The Way we Were

Program: / Round the Twist
Year Level: / Year 5 to Year 9
Curriculum Study Areas: / English; The Arts; Health and Physical Education
Themes/Topics: / Narrative Structure; Change; Bullying; Growth and Development; Advertising
Description: / The activities can be selected individually but will work more effectively if sequentially developed - perhaps as part of a broader unit of work related to the topic of growth and change.
Resources: / Toy Love ep 9 vol 8Round the Twist 3
If the Walls Could Talkep 12 vol 9Round the Twist 3

Lesson plan:

Skills and processes fostered through the activities include:

  • identifying change over time
  • drawing on personal experience
  • identifying beliefs and opinions
  • presenting ideas in a range of ways
  • comparing
  • sequencing

1. Tuning in

1.1 When I was a baby

Ask your students (and other teachers) to bring in photos of themselves from babyhood to their current age. Each student sequences the photos in a timeline – writing captions to indicate some of the key aspects of each stage of their lives. Ask students to share their timelines with others. Discuss. How do you feel when you look back on earlier times?

1.2 Blast from the past

Ask students (and other teachers) to bring an item to school, such as an old toy, that they regard as from their past. This might be an item connected to their childhood or it might be an item that is linked to previous generations of their family – or you may ask students to find something from both categories. Share an item of your own with students will help generate interest in this activity. Organise students into sharing circles where they present their object to others and explain its significance. Some key questions that might assist this process include:

What is the object?
What was it used for? Is it still used?
Why is it important to you/your family?

Do you feel connected to the object in some way? How?
Who owns the item now? Who has owned it in the past?
Has it changed over time? How?
Do more ‘modern’ versions of this object exist? How do they compare?
What do you think will happen to the object in the future? Where might it be in 100 years time?
If the items are not too precious set up a classroom display that can be added to throughout the unit. Photos of the items may also be taken and made into a class book – ask students to explain the significance of each item.

Challenges:
A. Update the lesson plan's text beginning at the words "1.2 Blast from" and ending after "is the object?", replacing "sharing circles" with "small groups".
B. In the lesson plan, what do students write for each photo in their timeline?

(Records contained in a dataset)
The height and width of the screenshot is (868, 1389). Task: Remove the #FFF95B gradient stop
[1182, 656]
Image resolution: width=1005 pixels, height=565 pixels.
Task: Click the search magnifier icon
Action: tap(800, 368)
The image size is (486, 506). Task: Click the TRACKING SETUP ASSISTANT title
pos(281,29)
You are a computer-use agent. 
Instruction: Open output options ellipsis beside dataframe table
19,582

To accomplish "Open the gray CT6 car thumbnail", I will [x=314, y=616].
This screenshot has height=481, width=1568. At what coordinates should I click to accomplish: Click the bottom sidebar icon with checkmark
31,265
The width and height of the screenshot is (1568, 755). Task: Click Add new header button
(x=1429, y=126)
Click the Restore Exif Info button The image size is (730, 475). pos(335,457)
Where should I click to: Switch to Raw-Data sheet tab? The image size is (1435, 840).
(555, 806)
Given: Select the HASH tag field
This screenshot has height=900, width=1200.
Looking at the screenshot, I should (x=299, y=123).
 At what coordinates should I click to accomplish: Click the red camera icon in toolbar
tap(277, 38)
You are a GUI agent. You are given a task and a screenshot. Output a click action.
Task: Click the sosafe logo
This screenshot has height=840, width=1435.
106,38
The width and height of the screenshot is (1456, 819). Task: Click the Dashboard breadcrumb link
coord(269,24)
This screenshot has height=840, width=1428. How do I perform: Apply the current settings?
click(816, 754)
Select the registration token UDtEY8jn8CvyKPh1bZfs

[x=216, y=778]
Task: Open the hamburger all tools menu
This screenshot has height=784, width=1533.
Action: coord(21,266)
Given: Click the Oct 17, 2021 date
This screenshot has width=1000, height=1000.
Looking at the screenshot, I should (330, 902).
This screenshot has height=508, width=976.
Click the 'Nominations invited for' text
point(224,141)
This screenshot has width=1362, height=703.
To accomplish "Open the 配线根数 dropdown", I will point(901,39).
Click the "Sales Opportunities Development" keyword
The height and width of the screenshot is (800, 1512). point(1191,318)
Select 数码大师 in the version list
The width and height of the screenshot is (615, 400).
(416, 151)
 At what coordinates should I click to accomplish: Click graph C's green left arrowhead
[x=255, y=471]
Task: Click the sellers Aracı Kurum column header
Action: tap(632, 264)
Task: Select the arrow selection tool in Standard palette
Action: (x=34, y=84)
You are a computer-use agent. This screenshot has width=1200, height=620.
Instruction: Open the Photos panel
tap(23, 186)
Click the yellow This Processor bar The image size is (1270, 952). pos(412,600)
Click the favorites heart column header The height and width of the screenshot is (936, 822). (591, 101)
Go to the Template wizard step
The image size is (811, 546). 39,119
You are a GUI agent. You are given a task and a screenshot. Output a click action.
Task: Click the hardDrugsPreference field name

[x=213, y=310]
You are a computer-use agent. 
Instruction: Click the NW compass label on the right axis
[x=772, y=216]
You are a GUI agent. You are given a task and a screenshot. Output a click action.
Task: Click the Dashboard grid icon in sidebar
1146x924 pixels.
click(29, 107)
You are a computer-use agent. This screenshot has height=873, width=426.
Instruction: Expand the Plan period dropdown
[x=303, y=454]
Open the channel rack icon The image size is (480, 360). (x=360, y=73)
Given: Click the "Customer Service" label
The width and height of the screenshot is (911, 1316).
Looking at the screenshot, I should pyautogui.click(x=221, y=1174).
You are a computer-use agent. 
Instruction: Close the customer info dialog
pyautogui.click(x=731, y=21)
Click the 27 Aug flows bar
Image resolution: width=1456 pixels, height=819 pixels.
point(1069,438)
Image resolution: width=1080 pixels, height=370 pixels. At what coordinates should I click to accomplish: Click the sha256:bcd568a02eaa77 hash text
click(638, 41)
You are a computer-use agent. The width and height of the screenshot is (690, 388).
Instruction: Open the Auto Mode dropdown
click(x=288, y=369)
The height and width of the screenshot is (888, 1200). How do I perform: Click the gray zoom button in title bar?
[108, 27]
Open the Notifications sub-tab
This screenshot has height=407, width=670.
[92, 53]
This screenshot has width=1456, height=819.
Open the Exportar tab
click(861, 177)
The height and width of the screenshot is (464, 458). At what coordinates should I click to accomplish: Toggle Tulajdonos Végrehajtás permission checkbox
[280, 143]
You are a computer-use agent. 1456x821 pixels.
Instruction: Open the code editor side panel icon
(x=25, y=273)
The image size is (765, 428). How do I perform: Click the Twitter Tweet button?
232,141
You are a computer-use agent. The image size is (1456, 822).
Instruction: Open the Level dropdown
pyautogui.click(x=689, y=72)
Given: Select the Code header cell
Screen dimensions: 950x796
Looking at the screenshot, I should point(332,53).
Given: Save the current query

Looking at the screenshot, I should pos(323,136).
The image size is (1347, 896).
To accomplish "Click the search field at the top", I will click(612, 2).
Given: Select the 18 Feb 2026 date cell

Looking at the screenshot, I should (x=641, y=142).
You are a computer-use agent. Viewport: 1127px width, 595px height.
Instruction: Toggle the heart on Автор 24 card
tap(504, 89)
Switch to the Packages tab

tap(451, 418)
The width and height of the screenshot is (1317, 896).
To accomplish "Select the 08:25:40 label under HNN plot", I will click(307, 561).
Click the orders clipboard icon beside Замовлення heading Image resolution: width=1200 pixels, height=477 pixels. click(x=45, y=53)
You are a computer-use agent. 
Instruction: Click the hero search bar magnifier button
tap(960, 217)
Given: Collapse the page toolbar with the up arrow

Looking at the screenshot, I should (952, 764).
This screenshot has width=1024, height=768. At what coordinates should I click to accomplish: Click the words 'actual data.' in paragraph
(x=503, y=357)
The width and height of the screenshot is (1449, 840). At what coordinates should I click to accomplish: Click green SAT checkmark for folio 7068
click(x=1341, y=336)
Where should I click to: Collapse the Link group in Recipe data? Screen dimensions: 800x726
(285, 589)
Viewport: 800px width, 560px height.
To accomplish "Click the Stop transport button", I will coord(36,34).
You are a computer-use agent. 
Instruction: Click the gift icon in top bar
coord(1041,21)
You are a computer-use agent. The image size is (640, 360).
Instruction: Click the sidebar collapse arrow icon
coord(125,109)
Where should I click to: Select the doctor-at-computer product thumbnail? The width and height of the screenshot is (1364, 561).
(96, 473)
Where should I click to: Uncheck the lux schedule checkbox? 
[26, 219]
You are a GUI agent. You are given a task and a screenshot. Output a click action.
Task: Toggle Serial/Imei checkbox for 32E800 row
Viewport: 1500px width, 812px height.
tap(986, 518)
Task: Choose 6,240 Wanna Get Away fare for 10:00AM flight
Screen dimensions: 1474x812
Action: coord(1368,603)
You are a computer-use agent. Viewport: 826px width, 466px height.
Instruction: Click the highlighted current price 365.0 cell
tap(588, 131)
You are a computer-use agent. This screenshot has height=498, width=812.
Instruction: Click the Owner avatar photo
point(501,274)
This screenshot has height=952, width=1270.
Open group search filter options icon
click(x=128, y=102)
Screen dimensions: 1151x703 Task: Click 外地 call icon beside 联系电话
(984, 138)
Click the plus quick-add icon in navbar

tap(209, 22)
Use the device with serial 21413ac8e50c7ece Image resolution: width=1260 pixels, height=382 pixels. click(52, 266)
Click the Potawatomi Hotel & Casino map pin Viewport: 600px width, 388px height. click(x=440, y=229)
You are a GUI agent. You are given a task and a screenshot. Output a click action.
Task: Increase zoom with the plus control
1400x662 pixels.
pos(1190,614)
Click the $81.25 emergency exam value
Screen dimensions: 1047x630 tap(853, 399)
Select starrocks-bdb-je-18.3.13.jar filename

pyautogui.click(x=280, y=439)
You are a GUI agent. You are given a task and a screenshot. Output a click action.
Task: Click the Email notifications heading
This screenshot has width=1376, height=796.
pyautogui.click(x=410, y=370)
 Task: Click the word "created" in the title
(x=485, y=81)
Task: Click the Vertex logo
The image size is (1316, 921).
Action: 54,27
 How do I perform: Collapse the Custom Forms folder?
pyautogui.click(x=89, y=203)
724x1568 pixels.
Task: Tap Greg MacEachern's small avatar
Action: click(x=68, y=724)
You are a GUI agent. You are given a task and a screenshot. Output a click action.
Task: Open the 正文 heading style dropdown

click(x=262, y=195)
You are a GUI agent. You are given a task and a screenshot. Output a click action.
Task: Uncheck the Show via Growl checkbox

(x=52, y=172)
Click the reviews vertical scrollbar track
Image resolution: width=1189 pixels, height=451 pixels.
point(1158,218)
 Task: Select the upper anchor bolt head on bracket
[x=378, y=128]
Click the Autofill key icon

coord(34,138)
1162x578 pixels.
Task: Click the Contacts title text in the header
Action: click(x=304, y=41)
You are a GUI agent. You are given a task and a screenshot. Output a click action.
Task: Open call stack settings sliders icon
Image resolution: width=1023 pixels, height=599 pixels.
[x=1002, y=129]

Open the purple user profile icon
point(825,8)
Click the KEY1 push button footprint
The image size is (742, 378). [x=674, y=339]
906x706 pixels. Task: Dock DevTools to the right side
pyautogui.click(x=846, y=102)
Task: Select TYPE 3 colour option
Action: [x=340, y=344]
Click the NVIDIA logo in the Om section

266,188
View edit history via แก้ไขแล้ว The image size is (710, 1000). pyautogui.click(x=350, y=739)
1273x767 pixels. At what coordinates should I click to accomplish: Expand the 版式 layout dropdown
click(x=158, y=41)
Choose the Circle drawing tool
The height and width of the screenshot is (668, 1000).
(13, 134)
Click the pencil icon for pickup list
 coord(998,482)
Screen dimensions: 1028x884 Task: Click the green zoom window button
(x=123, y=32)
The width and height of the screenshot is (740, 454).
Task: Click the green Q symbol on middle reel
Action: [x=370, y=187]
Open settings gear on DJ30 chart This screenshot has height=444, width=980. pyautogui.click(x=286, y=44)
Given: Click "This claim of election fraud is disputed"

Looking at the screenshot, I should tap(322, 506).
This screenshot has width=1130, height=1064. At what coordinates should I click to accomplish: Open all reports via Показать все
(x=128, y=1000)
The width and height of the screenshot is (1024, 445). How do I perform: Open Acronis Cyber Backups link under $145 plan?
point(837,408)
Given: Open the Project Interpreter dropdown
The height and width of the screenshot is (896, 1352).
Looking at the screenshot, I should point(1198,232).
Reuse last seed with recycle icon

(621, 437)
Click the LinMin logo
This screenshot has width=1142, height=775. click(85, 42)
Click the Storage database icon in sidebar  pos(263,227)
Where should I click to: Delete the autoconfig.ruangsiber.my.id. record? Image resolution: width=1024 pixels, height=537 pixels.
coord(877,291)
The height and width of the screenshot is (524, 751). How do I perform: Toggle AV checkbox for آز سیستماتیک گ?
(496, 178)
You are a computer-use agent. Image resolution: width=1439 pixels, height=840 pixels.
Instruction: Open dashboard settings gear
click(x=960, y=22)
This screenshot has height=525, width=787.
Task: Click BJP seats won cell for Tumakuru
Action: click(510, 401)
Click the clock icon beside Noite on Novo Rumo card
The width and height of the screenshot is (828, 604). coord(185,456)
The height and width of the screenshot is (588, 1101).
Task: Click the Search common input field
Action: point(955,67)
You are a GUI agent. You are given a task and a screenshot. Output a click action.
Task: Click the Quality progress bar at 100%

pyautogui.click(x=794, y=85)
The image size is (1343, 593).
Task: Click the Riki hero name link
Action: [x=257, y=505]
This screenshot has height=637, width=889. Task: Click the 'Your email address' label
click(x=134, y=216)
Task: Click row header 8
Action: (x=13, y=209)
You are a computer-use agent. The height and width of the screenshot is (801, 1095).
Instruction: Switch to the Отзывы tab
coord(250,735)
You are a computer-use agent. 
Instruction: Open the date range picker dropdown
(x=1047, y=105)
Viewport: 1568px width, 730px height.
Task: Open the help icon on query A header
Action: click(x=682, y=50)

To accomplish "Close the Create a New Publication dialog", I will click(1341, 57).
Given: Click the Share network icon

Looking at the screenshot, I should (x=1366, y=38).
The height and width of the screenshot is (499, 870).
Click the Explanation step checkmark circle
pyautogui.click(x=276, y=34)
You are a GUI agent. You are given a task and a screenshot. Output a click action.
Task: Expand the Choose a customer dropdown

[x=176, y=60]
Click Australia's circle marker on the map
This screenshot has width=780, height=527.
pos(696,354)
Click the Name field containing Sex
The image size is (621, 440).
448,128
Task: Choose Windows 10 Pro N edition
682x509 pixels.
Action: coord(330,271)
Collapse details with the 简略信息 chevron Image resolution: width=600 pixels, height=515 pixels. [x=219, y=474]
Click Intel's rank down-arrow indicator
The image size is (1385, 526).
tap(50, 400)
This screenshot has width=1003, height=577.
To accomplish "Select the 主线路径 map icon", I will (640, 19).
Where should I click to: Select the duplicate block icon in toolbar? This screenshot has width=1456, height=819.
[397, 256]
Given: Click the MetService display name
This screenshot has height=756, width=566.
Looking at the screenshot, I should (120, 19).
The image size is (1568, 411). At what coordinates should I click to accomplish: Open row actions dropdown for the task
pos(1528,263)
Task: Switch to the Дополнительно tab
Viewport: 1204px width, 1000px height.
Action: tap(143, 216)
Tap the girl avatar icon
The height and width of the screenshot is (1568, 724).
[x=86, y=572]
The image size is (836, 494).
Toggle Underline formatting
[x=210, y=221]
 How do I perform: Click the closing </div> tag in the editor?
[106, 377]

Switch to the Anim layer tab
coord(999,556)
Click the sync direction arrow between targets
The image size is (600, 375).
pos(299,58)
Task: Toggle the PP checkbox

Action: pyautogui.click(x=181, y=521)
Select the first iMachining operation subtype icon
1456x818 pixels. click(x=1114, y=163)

Results by task:
A.
1.2 Blast from the past

Ask students (and other teachers) to bring an item to school, such as an old toy, that they regard as from their past. This might be an item connected to their childhood or it might be an item that is linked to previous generations of their family – or you may ask students to find something from both categories. Share an item of your own with students will help generate interest in this activity. Organise students into small groups where they present their object to others and explain its significance. Some key questions that might assist this process include:

What is the object?

B. Captions that indicate some of the key aspects of each stage of their lives.